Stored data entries
____________________

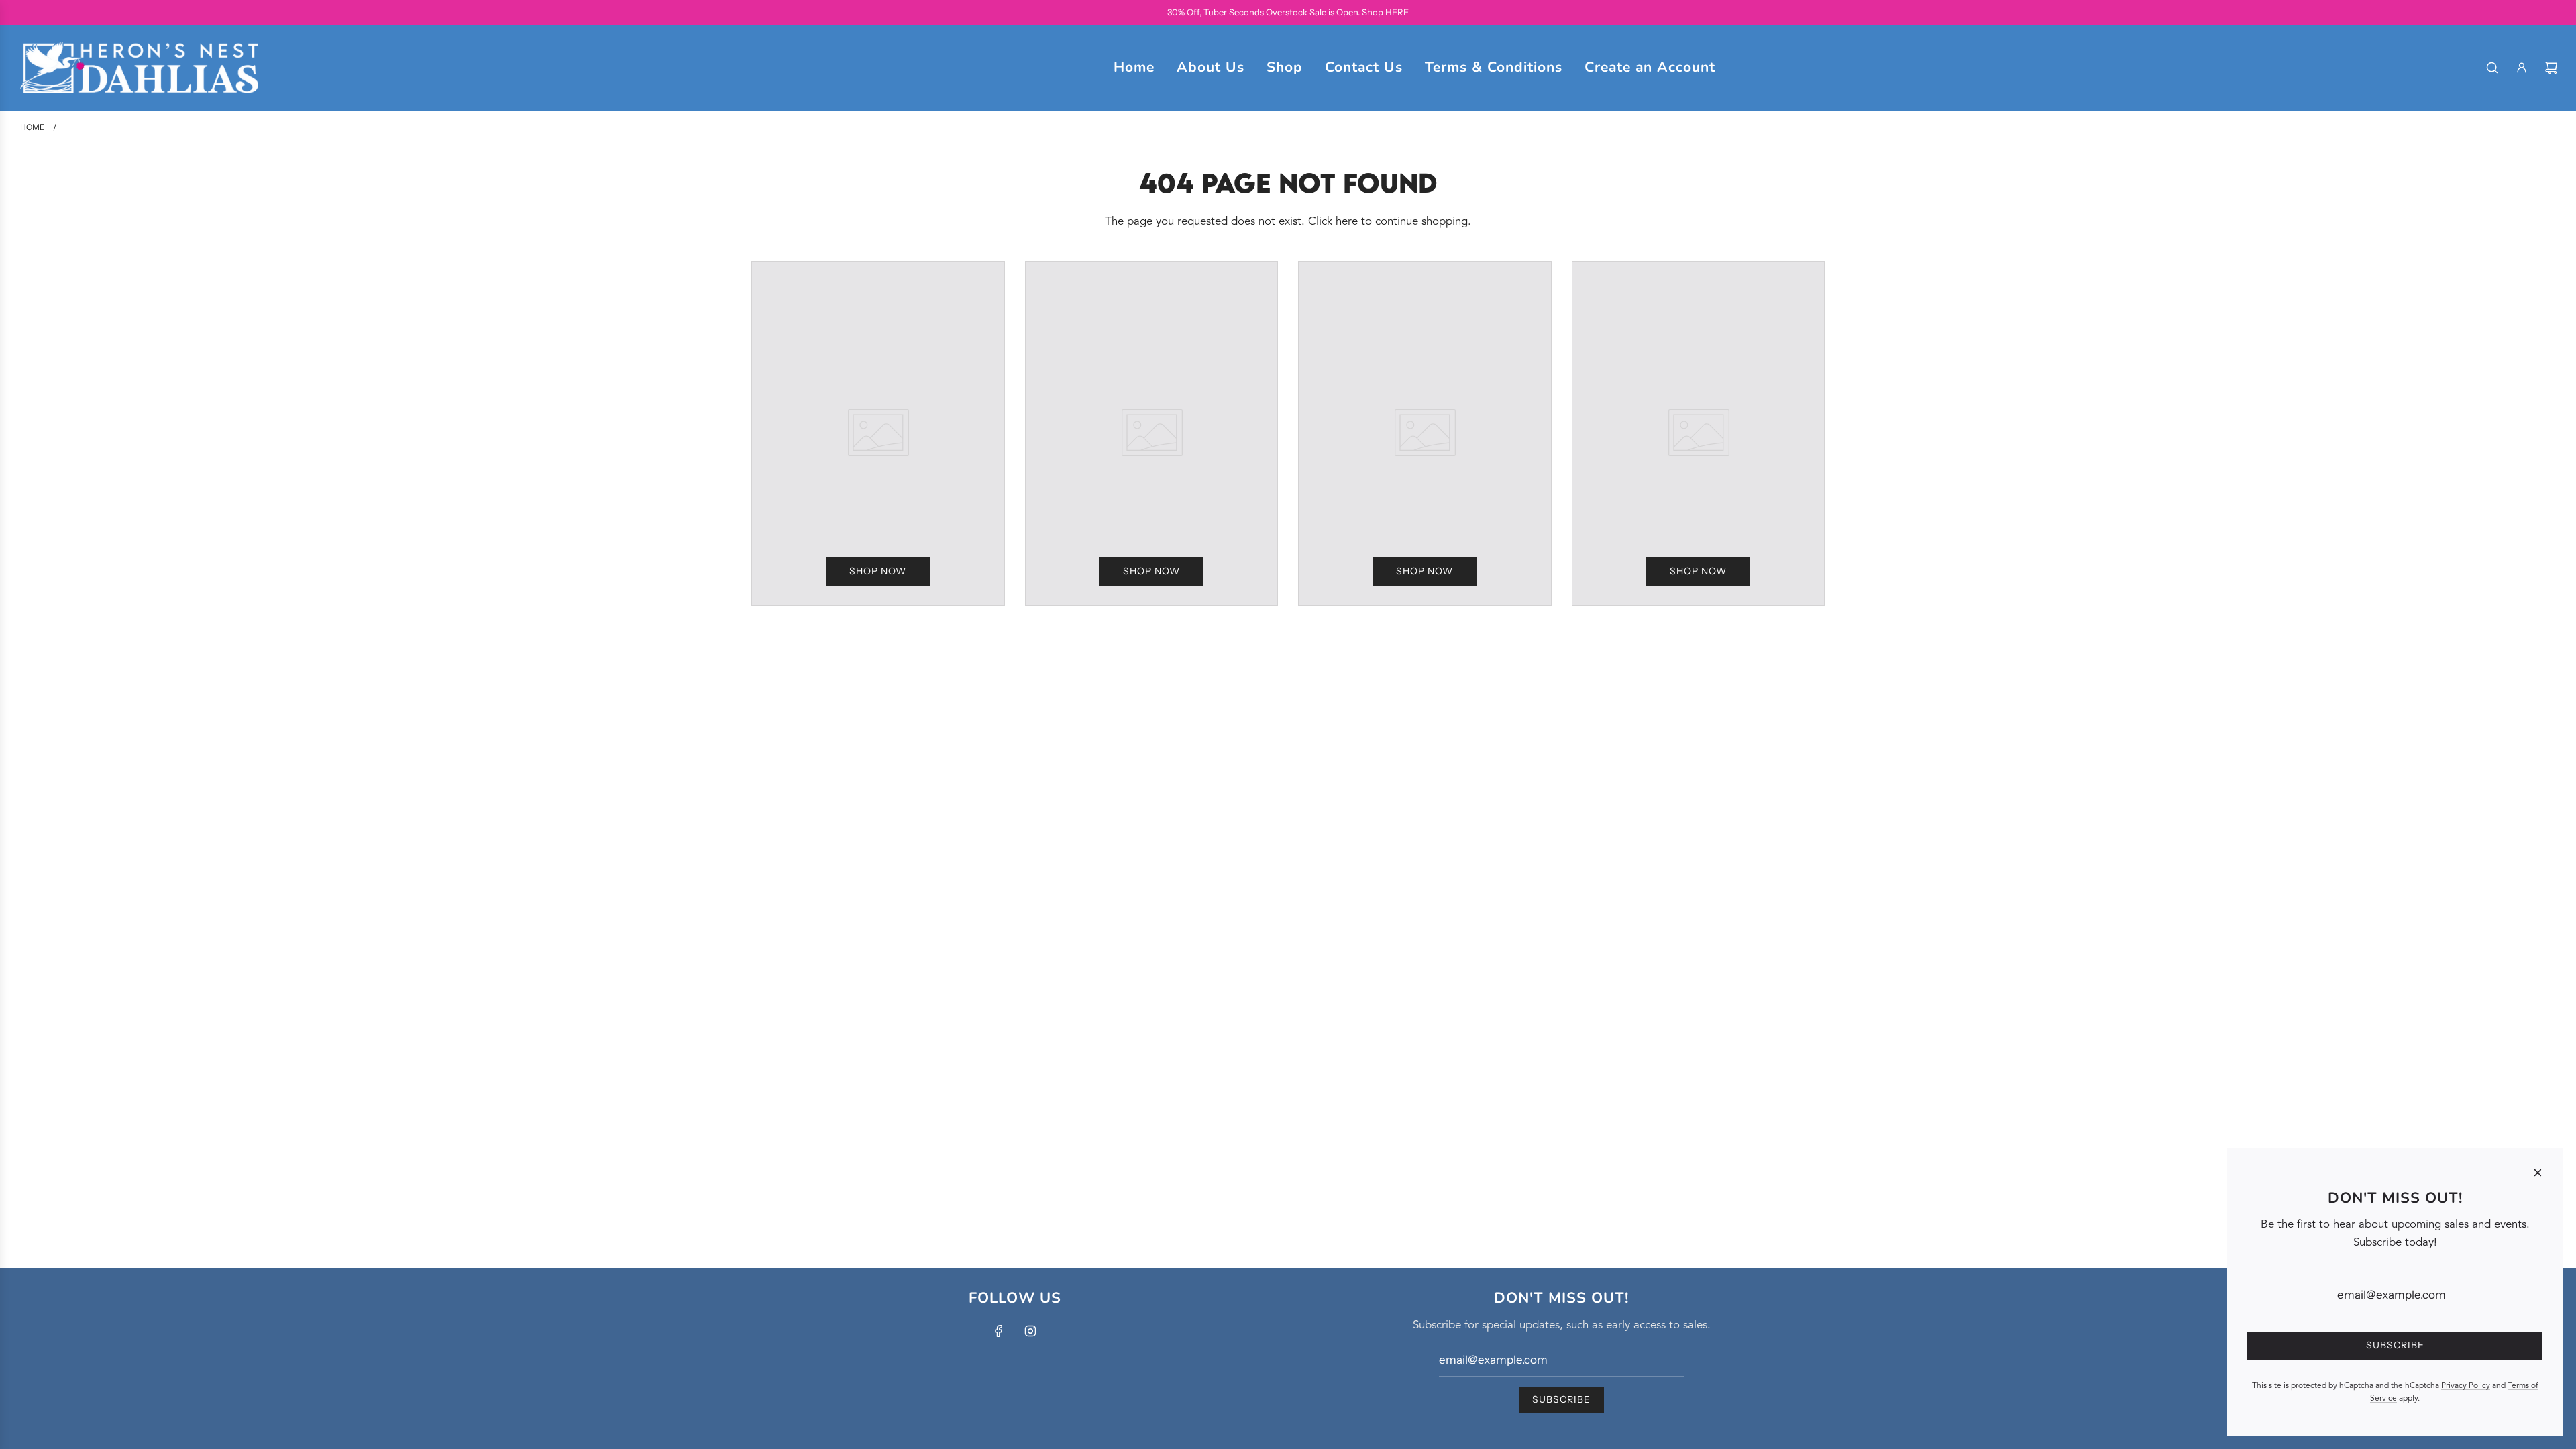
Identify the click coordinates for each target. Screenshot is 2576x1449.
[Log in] (2521, 68)
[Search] (2492, 68)
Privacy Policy (2465, 1386)
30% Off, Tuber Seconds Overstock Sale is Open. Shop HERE (1288, 12)
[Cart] (2551, 68)
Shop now (877, 571)
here (1347, 221)
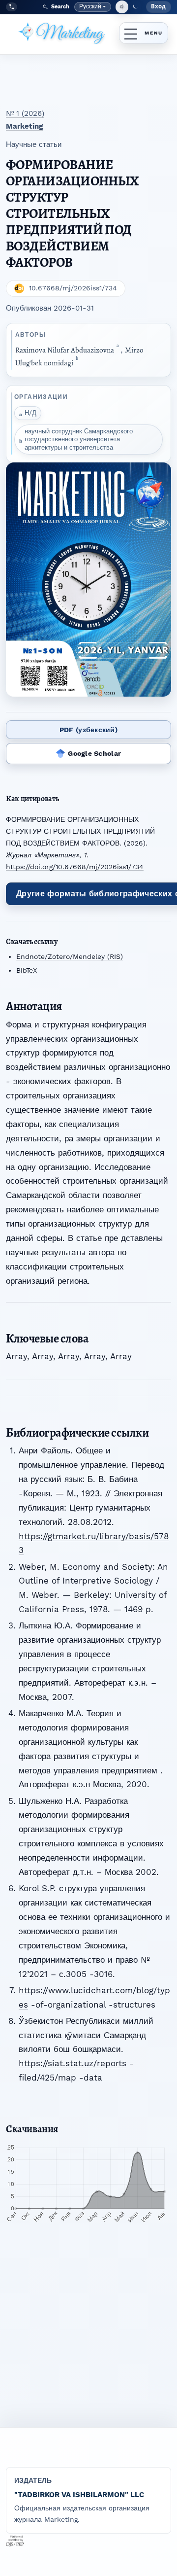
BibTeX (26, 970)
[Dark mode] (134, 6)
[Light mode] (122, 6)
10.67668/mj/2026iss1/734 (73, 288)
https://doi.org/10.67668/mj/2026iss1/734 (75, 867)
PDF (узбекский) (88, 730)
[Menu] (143, 33)
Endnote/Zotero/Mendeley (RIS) (69, 956)
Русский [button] (92, 7)
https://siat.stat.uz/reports (72, 2063)
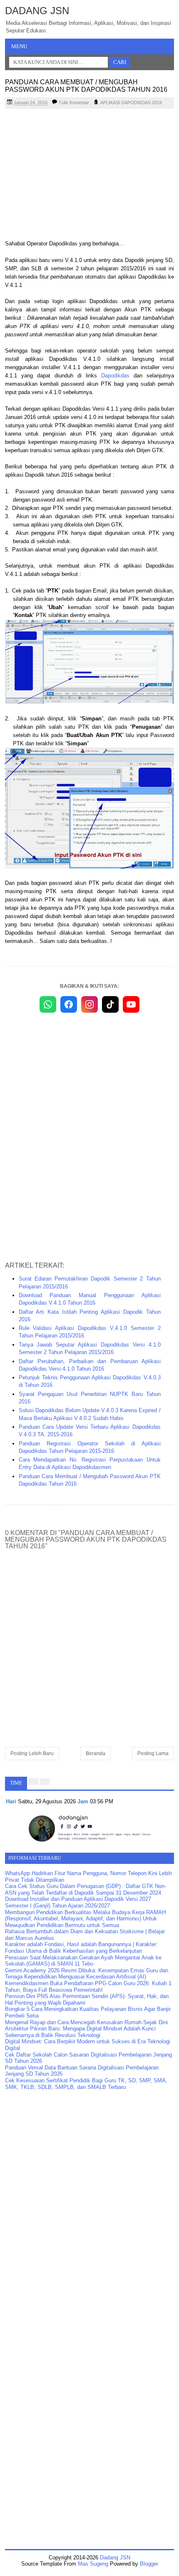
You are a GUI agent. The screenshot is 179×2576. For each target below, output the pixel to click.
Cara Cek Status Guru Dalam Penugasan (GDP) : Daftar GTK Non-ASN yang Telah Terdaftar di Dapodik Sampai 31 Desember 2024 (85, 1889)
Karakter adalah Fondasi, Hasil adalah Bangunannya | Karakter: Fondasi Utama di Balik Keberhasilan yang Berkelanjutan (81, 1947)
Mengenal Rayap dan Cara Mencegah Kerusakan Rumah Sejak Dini (86, 2022)
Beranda (95, 1753)
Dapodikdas (115, 375)
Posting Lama (153, 1753)
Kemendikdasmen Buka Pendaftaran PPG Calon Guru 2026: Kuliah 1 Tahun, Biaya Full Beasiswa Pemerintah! (88, 1986)
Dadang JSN (37, 10)
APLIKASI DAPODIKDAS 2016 (131, 102)
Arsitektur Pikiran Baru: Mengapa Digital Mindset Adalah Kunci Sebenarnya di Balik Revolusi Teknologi (80, 2031)
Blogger (149, 2564)
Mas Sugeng (93, 2564)
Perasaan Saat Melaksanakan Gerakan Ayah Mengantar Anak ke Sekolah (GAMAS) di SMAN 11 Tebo (83, 1960)
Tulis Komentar (74, 102)
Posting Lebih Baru (32, 1753)
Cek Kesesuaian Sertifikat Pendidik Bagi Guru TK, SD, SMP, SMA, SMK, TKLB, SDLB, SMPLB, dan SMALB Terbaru (86, 2083)
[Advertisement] (89, 175)
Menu (19, 46)
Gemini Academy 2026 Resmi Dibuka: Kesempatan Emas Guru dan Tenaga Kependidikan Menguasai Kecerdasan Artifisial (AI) (86, 1973)
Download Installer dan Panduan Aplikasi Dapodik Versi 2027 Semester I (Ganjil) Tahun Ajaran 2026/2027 (78, 1902)
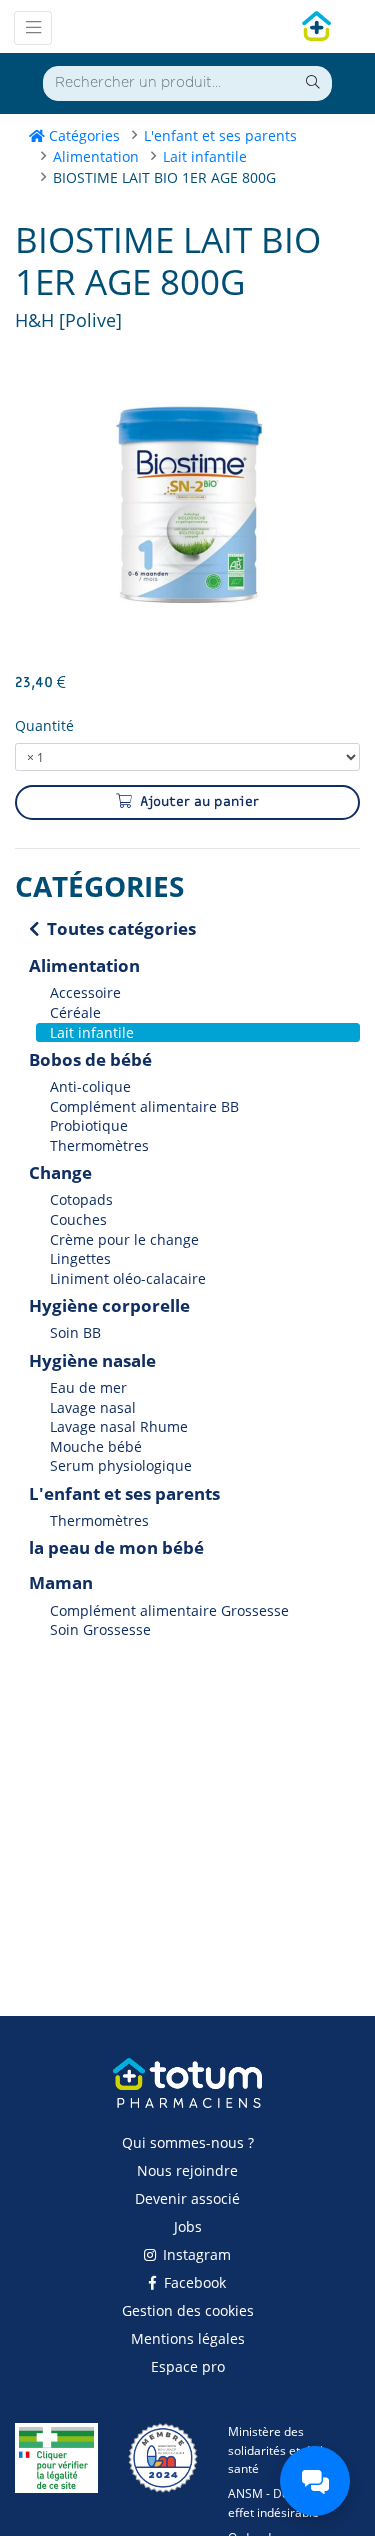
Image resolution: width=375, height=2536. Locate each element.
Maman (61, 1582)
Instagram (195, 2254)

____________________

● **WHAT TO DO**: Each line from the start of the entries through the line with "https://siat.stat.uz/reports (72, 2063)" is to be restated exactly, and the pictures are to be skipped.

● **YOUR SOLUTION**:
Identify the click coordinates for each target. Screenshot is 2576x1449.
[Log in] (2521, 68)
[Search] (2492, 68)
Privacy Policy (2465, 1386)
30% Off, Tuber Seconds Overstock Sale is Open. Shop HERE (1288, 12)
[Cart] (2551, 68)
Shop now (877, 571)
here (1347, 221)
BibTeX (26, 970)
[Dark mode] (134, 6)
[Light mode] (122, 6)
10.67668/mj/2026iss1/734 (73, 288)
https://doi.org/10.67668/mj/2026iss1/734 (75, 867)
PDF (узбекский) (88, 730)
[Menu] (143, 33)
Endnote/Zotero/Mendeley (RIS) (69, 956)
Русский [button] (92, 7)
https://siat.stat.uz/reports (72, 2063)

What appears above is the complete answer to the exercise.